Atendendo, no entanto, que este estudo foi realizado durante a pandemia de Covid19, averiguou-se também a utilização de equipamentos de proteção respiratória ou outros passíveis de serem utilizados. Assim, a máscara é amplamente consensual, sendo usada frequentemente por 85,5% dos profissionais e esporadicamente por outros 10,0%. Apesar disso, 4,5% ainda se mantém resistente quanto à sua utilização, sendo mais provável que isso aconteça nos profissionais que se dedicam às danças urbanas (Teste Exato de Fisher: p=0,014), talvez por não exigirem tanto contato físico próximo entre bailarinos, como nas danças a par e por, vulgarmente, as atuações ocorrerem em locais eventualmente mais abertos e melhor ventilados.
No sentido oposto encontram-se o uso de viseiras e de luvas que, no contexto da dança, em função da proximidade existente e do contato frequente entre várias pessoas em simultâneo, não conferem a proteção necessária (podem, inclusive, dar uma falsa sensação de segurança agravando a transmissibilidade do vírus), embora ainda exista um número residual (1,8%) de profissionais que as utiliza com frequência e que é possível associar estatisticamente às danças de salão (Teste Exato de Fisher: p=0,039), possivelmente por ser, maioritariamente, dançada em dupla, o que obriga os profissionais a procurarem uma proteção extra. Nesta lógica, a utilização de máscara (como já foi referenciado) associada ao uso frequente de desinfetante para as mãos, afiguram-se como as medidas de proteção mais adequadas.

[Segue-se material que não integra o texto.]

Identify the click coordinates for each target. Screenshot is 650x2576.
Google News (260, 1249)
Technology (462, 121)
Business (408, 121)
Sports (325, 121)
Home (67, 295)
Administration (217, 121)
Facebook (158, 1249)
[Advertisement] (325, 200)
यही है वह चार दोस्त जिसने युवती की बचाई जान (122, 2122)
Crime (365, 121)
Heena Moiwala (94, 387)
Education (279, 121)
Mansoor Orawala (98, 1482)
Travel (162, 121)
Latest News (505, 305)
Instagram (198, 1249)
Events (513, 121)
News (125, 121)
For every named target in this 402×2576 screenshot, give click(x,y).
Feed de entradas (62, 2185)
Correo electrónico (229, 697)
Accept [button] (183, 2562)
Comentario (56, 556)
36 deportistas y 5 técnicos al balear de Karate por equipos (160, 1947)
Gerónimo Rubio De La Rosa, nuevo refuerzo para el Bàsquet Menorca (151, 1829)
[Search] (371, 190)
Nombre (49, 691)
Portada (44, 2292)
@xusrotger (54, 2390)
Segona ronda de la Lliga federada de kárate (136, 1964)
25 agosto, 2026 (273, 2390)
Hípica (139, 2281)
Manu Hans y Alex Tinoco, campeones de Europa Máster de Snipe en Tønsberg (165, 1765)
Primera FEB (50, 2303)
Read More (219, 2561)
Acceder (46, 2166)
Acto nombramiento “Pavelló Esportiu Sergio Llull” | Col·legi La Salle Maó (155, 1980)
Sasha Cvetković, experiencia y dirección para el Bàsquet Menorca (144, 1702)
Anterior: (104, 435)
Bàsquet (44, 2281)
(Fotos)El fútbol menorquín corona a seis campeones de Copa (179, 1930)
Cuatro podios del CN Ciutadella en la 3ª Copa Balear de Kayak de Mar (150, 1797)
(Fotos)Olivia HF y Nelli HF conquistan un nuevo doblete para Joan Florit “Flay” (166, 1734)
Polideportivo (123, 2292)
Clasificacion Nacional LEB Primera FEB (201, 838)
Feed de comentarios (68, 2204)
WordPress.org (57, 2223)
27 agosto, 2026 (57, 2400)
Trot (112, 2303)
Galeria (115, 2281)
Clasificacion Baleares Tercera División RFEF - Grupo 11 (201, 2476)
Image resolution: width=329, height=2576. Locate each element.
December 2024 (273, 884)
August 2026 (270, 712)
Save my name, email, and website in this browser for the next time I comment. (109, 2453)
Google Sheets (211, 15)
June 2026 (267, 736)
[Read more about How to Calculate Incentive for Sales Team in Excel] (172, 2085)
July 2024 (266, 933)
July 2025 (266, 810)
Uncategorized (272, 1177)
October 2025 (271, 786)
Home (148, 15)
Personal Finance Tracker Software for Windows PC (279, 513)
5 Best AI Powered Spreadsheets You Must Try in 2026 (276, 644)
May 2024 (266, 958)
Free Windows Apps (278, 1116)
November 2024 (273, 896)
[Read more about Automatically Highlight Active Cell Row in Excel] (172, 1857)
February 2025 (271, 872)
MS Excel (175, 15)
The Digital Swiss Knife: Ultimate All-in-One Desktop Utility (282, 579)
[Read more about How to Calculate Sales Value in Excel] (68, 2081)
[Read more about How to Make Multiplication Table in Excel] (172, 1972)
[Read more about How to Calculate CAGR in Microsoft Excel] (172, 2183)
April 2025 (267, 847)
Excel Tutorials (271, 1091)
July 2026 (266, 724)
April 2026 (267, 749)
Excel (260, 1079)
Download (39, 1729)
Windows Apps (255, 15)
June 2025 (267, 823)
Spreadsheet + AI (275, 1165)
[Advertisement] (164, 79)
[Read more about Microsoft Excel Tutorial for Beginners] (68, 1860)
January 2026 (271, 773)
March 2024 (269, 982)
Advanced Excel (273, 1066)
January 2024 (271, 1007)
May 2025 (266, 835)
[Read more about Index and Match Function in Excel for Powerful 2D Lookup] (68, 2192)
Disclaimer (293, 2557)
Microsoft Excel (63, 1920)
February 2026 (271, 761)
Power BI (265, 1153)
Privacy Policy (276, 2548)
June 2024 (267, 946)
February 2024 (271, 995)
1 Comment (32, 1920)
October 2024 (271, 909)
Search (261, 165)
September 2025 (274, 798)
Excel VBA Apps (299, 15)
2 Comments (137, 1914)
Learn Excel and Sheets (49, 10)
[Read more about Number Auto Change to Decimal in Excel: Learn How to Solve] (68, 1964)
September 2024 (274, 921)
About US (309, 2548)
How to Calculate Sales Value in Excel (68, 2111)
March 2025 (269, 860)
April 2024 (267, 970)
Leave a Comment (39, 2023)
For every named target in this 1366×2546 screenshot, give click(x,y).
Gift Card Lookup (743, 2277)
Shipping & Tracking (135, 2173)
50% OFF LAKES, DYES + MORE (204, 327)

História de acidentes laborais
Os dados revelam que 72,6% dos indivíduos já teve, pelo menos, uma experiência de acidente laboral para reportar, facto a que não é alheia a exigência física das tarefas associadas (1) (3).Apesar da grande maioria dos acidentes não ter interferido com o desempenho (32,9%) e ter implicado apenas limitações ligeiras (40,2%), observa-se que em 56,1% dos casos foi necessário parar de dançar, por vezes mais de um mês (13%)- tabela 5. A bibliografia consultada aponta, no entanto, para a possibilidade de estes números serem falsos uma vez que, neste setor profissional, a desvalorização da dor por vezes é encarada como um comportamento profissionalmente assertivo (1)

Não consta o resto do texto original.